Refine page combines both operations

The Refine page has two tabs: Field Transformation (rename, delete, reorder, computed fields) and Semantic Clustering. Both produce Gold datasets from the same source. See Data Analysis for the full Refine workflow.

Via MCP / API

Use the code_text_responses tool:

code_text_responses(
    dataset_id="<bronze-or-silver-id>",
    columns=None,              # Auto-detect all Textarea columns
    labeling_method="tfidf",   # or "llm"
    min_cluster_size=5,
    similarity_threshold=0.65,
    multi_label=true
)

When columns is None, all Textarea columns are automatically discovered from the dataset's column schema.

Output Format

Indicator Columns

For each theme discovered in a text column, a binary indicator column is added:

Column Name Type Values Description
{source}_price indicator 0 / 1 Response mentions pricing themes
{source}_support indicator 0 / 1 Response mentions customer support
{source}_ease_of_use indicator 0 / 1 Response mentions usability

The original text column is preserved alongside the new indicators.

+===+

§ **Assigned task A**
Answer these questions about the Refine documentation:
(i) What are the two tabs on the Refine page?
(ii) What value does the code_text_responses example give for min_cluster_size?
(iii) What happens to the original text column when the indicator columns are added?
§ **Assigned task B**
Carry on with the Refine documentation, picking up after its final sentence.
The records have nothing to do with the Refine documentation.

+===+

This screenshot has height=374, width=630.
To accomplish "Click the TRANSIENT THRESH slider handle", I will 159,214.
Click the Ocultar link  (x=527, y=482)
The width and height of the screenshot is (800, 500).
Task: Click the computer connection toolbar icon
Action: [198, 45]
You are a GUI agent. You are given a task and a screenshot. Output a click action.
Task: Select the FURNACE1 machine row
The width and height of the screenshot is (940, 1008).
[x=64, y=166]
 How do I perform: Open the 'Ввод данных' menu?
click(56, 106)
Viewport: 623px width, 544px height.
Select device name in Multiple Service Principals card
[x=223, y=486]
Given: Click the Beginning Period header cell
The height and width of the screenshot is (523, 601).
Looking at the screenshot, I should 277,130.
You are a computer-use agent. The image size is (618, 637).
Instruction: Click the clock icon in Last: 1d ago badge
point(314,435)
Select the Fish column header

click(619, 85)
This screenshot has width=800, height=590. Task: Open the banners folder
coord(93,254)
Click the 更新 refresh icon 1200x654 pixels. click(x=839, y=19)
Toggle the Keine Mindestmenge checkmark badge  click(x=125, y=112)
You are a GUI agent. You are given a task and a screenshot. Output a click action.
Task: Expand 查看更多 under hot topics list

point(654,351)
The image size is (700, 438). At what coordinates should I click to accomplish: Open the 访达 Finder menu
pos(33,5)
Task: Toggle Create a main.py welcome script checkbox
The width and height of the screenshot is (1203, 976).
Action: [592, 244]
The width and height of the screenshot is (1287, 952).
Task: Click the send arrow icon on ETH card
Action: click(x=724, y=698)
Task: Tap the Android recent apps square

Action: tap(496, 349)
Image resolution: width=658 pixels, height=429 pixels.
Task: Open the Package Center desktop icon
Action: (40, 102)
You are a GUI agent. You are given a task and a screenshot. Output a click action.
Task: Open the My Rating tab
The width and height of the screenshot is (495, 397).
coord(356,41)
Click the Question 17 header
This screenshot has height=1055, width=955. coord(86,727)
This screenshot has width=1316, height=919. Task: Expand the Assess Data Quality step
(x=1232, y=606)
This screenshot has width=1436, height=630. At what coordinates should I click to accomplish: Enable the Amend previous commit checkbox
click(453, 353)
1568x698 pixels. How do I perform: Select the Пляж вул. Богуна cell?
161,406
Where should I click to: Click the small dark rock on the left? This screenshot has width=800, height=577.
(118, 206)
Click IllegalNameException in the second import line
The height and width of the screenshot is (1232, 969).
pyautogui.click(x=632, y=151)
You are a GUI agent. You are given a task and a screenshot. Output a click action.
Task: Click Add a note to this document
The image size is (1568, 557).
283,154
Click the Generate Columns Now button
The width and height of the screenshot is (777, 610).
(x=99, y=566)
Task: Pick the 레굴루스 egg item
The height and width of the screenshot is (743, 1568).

+===+

§ **Response area A**
(i) Field Transformation and Semantic Clustering.
(ii) 5.
(iii) It is preserved alongside the new indicators.

§ **Response area B**
Column Schema Metadata

Each indicator column includes metadata in the dataset's column schema:

  • control_type: "indicator" — distinguishes coded columns from survey controls
  • labels: {0: "No", 1: "Yes"} — value labels for export
  • coding_metadata — source column, method, theme label, threshold, total themes

Integration with Medallion Architecture

Semantic clustering fits into the Gold refinement stage:

🥉 Bronze  →  🥈 Silver  →  🥇 Gold
 (Raw)        (Weighted)    (Coded + Weighted)
  • Input: Bronze (raw) or Silver (weighted) dataset
  • Output: Gold dataset with original data + indicator columns
  • Weights preserved: If coding a Silver dataset, the _weight column carries through
  • Export: Gold datasets export to CSV, Excel, SPSS, or Parquet with full variable labels

Designing Surveys for Clustering

QML Textarea Control

Open-ended questions use the Textarea control in QML:

- id: q_feedback
  kind: Question
  title: "What could we improve?"
  input:
    control: Textarea
    placeholder: "Share your suggestions..."
    maxLength: 1000

Best Practices

  • Ask focused questions: "What do you like most?" produces more clusterable responses than "Any comments?"
  • Use multiple open-ended questions: Each targets a different aspect (likes, dislikes, use cases)
  • Set reasonable maxLength: 500-1000 characters encourages substantive responses
  • Combine with structured questions: Demographics and rating scales enable cross-tabulation with discovered themes
  • Plan for sample size: Aim for 30+ responses per open-ended question for meaningful clusters

Configuration Reference

Parameter Default Description
labeling_method "tfidf" Cluster labeling strategy: "tfidf" or "llm"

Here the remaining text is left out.